Editor’s note: Symantec’s “decisive and bold” acquisition of Blue Coat creates a new market share leader in the enterprise security space, vaulting past IBM. Here’s a look at what’s happening in the security space from Technology Business Research Analyst Jane Wright.

HAMPTON, N.H. – Two complementary companies join forces to capture market leadership through Symantec’s announced acquisition earlier this week of Blue Coat Systems.

Although Symantec holds the second-largest share of the enterprise security market in revenue, its revenue and customer growth rates have been decelerating at an alarming rate, putting the vendor at risk of dropping to the No. 4 position by 2020, according to TBR’s Enterprise Security Market Forecast, 2015-2020.

Yet in a decisive and bold move, Symantec potentially reverses its outlook with the announcement that it intends to acquire security vendor Blue Coat Systems.

Although Symantec stumbled with its last significant acquisition (Veritas), TBR believes Symantec’s acquisition of Blue Coat will prove much more successful. The two companies’ complementary portfolios and diverse partner ecosystems will create revenue and margin growth for Symantec and a more relevant and comprehensive portfolio for customers.

After the acquisition is completed next quarter, Symantec will surpass the market share leader, IBM, while putting new competitive pressures on another market titan, Check Point.

  • Symantec with Blue Coat will surpass IBM in enterprise security market share

IBM has been the enterprise security market leader for the past three years, according to TBR’s 4Q15 Enterprise Security Benchmark, but Symantec’s acquisition of Blue Coat will disrupt this position and compel IBM to turn its attention to endpoint security.

While IBM has one of the most comprehensive security portfolios in the market, it lacks a key offering in endpoint security — the segment where Symantec has had the most success to date. Until now, IBM has focused its resources on larger security information and event management, identity and access management, and security analytics opportunities, but TBR believes IBM will consider acquiring an endpoint security vendor such as CounterTack or SentinelOne to lessen Symantec’s growth under Blue Coat leadership.

Check Point Software Technologies will also be impacted by Symantec’s move. The 23-year-old security vendor has achieved moderate, consistent high-single-digit revenue growth on a broad portfolio including network security appliances, endpoint and mobile antimalware blades, and web gateways, holding the No. 4 share position in enterprise security revenue. But Check Point has not adapted its portfolio or delivery models as quickly as some competitors, such as Blue Coat, to address growing customer demand to protect cloud-based workloads with cloud-based services.

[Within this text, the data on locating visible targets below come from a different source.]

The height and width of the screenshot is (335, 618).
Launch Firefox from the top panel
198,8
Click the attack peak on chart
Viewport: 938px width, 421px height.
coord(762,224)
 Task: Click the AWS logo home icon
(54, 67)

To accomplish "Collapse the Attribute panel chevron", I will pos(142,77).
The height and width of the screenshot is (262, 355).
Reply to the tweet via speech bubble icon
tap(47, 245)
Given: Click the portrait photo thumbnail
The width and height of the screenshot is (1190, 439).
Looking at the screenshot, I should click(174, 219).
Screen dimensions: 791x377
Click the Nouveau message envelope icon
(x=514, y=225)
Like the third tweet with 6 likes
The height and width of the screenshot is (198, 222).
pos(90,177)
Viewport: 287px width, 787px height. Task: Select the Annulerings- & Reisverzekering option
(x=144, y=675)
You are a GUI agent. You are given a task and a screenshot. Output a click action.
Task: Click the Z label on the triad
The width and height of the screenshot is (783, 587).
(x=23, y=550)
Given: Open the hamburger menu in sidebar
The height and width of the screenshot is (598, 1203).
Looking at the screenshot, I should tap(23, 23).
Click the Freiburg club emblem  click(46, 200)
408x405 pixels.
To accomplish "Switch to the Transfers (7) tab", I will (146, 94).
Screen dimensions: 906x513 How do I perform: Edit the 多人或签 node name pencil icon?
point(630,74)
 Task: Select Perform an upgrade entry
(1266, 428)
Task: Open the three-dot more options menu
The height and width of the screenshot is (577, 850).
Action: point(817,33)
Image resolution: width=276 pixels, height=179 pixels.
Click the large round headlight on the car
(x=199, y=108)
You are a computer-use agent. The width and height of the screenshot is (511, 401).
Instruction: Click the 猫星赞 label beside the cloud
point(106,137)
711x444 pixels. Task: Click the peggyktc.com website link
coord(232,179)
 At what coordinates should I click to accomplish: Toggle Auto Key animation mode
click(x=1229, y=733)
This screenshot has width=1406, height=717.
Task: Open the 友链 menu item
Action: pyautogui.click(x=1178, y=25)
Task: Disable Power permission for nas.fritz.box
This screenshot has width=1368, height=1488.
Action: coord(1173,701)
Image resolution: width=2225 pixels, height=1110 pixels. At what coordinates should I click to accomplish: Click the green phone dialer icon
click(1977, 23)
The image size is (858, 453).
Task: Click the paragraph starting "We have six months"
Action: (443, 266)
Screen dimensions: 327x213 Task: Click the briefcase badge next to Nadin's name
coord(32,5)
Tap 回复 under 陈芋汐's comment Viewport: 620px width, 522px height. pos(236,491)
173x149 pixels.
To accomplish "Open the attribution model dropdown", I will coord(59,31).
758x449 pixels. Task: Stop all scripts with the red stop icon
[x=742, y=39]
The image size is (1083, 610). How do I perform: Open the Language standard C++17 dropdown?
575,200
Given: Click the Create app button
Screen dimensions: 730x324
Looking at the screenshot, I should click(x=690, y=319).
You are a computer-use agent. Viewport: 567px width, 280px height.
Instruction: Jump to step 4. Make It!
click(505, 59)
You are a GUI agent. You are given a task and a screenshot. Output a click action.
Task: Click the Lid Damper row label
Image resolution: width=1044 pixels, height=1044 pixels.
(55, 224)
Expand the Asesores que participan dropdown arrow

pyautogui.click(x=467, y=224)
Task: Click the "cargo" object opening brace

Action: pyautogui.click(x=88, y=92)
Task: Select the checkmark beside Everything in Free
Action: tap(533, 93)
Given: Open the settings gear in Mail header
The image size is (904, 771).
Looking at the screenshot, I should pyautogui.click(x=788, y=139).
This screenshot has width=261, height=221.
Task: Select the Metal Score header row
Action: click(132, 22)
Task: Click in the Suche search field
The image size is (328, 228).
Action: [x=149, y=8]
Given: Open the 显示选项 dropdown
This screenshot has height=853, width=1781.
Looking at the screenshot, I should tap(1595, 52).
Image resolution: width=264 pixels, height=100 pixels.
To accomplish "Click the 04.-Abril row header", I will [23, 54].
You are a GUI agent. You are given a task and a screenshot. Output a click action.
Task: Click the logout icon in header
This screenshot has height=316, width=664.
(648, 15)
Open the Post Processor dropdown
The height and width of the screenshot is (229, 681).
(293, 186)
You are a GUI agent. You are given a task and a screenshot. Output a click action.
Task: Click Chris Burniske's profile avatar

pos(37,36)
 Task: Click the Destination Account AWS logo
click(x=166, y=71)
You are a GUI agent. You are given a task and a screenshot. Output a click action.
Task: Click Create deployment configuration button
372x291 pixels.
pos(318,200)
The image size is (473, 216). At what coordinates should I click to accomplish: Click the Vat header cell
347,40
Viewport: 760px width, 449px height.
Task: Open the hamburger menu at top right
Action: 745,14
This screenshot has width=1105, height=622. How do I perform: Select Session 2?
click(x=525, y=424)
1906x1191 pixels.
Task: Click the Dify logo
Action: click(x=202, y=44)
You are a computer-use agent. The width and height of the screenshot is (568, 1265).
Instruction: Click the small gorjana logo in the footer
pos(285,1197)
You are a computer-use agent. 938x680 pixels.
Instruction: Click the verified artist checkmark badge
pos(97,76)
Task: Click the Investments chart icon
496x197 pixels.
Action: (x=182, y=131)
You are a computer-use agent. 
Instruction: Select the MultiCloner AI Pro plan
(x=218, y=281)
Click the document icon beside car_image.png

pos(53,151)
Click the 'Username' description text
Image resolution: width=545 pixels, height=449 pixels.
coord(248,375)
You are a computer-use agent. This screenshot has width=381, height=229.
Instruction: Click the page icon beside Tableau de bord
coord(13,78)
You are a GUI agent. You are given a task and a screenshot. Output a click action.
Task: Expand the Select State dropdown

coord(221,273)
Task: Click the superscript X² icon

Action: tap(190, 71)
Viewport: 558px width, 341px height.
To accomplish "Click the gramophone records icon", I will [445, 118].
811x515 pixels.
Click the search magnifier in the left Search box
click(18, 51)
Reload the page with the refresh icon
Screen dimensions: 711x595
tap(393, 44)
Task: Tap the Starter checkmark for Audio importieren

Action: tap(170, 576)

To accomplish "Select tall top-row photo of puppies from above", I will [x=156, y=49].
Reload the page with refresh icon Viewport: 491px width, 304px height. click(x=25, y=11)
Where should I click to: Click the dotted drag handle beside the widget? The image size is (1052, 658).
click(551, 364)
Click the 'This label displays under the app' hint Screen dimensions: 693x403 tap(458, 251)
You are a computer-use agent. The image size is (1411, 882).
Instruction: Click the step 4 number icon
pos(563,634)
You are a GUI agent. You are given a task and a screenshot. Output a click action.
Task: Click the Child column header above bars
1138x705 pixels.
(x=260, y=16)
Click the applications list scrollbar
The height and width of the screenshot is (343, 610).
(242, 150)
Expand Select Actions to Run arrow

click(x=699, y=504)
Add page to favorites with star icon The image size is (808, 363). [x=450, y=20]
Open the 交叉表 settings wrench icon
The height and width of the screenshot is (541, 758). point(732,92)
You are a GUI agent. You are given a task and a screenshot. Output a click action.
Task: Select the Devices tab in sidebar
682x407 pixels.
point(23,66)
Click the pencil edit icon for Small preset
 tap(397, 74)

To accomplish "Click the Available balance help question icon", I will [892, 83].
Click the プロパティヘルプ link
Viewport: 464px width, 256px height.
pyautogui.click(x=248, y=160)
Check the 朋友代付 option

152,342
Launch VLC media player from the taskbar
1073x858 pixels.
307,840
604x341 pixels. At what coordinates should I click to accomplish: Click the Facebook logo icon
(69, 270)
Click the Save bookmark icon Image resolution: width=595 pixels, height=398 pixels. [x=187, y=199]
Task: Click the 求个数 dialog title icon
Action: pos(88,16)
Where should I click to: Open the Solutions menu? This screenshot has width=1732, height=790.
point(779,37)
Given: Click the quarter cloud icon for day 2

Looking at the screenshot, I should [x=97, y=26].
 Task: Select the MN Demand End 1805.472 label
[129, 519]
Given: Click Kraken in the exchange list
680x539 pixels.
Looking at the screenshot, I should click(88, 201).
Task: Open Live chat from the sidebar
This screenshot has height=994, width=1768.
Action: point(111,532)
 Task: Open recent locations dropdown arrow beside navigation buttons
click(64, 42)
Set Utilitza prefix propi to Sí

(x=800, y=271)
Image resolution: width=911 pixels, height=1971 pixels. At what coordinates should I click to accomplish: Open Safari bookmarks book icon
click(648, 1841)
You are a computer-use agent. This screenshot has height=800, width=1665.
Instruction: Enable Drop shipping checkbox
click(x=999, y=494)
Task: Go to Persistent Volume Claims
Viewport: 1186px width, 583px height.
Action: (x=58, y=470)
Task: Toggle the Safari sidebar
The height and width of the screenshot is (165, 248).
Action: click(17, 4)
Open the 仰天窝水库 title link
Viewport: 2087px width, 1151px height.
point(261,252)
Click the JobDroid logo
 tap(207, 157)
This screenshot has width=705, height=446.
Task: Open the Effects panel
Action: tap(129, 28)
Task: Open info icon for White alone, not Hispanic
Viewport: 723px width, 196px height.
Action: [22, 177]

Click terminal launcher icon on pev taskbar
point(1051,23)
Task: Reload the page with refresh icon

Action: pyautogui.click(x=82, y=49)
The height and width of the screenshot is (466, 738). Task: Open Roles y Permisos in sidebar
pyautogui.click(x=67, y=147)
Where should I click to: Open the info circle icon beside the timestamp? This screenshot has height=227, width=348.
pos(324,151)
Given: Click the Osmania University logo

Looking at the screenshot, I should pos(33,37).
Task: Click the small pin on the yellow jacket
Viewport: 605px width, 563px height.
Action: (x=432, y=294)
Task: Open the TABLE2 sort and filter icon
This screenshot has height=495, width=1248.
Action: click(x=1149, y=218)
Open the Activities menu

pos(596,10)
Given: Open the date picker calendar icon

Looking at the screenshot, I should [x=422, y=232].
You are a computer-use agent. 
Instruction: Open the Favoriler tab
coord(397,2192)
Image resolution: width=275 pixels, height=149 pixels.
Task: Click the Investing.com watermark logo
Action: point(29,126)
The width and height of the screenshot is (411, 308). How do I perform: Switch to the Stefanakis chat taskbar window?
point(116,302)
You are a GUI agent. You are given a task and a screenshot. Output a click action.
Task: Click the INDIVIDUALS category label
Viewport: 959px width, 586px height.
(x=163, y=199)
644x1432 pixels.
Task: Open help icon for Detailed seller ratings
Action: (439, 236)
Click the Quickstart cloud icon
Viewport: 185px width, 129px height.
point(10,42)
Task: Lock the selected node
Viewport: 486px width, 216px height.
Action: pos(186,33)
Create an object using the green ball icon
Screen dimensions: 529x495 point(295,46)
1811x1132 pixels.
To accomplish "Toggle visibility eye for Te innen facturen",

Blue Coat, with its acquisition of Elastica in 2015, will give Symantec fast access to more sought-after security solutions, including cloud access security brokerage, and security analytics and incident remediation for cloud-based applications.

  • Forecasted Performance Metrics of Key Security Vendors, 3Q16

Symantec: $480 million

Symantec with Blue Coat: $616 million

IBM Security: $588 million

Check Point: $436 million

  • Enterprise Security Revenue, Year-to-year Growth

Symantec: -3%
Symantec with Blue Coat: 28%
Check Point: 8%

  • Number of Enterprise Security Employees

Symantec: 7,850
Symantec with Blue Coat: 8,550
IBM: 7,050
Check Point: 3,450

Source: TBR estimates

Cisco, the No. 3 share holder in the enterprise security market according to TBR’s estimates, will be impacted less by Symantec’s acquisition of Blue Coat, as neither Symantec nor Blue Coat are focused on the network security segment where Cisco earns most of its security revenue.

  • Symantec ensures its relevance in customers’ security deployments

To reduce complexity and improve security efficacy, many SMB and enterprise customers are reducing the number of security vendors they use. Prior to this announcement, Symantec’s portfolio addressed only a small portion of customers’ security requirements, notably endpoint malware protection and data loss prevention. Many of Symantec’s recent declines were due to the challenges of shifting its traditional security portfolio and delivery model to address customers’ changing security requirements.

With the acquisition of Blue Coat, Symantec’s portfolio will expand to address more of customers’ most pressing security concerns, such as SaaS usage monitoring and security analytics. This will enable customers to fulfill more of their security requirements from Symantec while helping the vendor retain its large customer base and increase its average deal size.